Righting America

A forum for scholarly conversation about Christianity, culture, and politics in the US
The Evolution of Creationism in American Higher Education: Part 2 | Righting America

by Adam Laats

Today, our colleague Adam Laats continues his exploration of the history of young earth creationism as a doctrine of evangelical colleges and universities. As he demonstrates below, in the last century creationist colleges have wrestled with many iterations of creationist science and mainstream scientific thought, each with unique consequences for students and believers. Yet radical creationist orthodoxy is different, a special kind of relationship to mainstream science.

Adam Laats is Professor of Education and History (by courtesy) at Binghamton University (State University of New York). His new book, Fundamentalist U: Keeping the Faith in American Higher Education, is due out in early 2018 from Oxford University Press. His earlier books include The Other School Reformers: Conservative Activism in American Education (Harvard UP, 2015) and, with co-author Harvey Siegel, Teaching Evolution in a Creation Nation (University of Chicago Press, 2016). Adam blogs at the wonderfully named I Love You But You Are Going to Hell.

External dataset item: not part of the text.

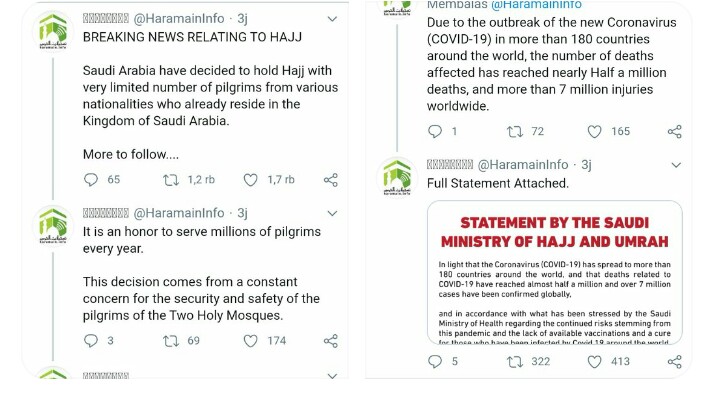Screen dimensions: 713x394
Task: Like the tweet showing 165 likes
Action: (x=594, y=132)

The Evolution of Creationism in American Higher Education: Part 2

Adam Laats

Before World War II, the biggest creationist battle was between the “day-age” camp and the “gap theorists.” They didn’t agree on the details, but they all agreed that the earth must be ancient. Back then, very few creationists held young-earth beliefs. Only in the 1950s—when mainstream evolutionary science had figured out the big problems with Darwin’s ideas—did young-earth beliefs gain any real popularity. And a big part of the reason they did so was because so many creationist colleges were pulling away more and more distinctly from radical young-earth thinking.

By the late 1950s, for example, Russell Mixter at Wheaton College in Illinois had become what one historian called “the evangelical oracle on evolution.” There was a lot to learn from mainstream evolutionary science, Professor Mixter argued. Real creationism, Mixter thought, meant accepting the contributions of mainstream science, but insisting always that those contributions must always illustrate the ways God created.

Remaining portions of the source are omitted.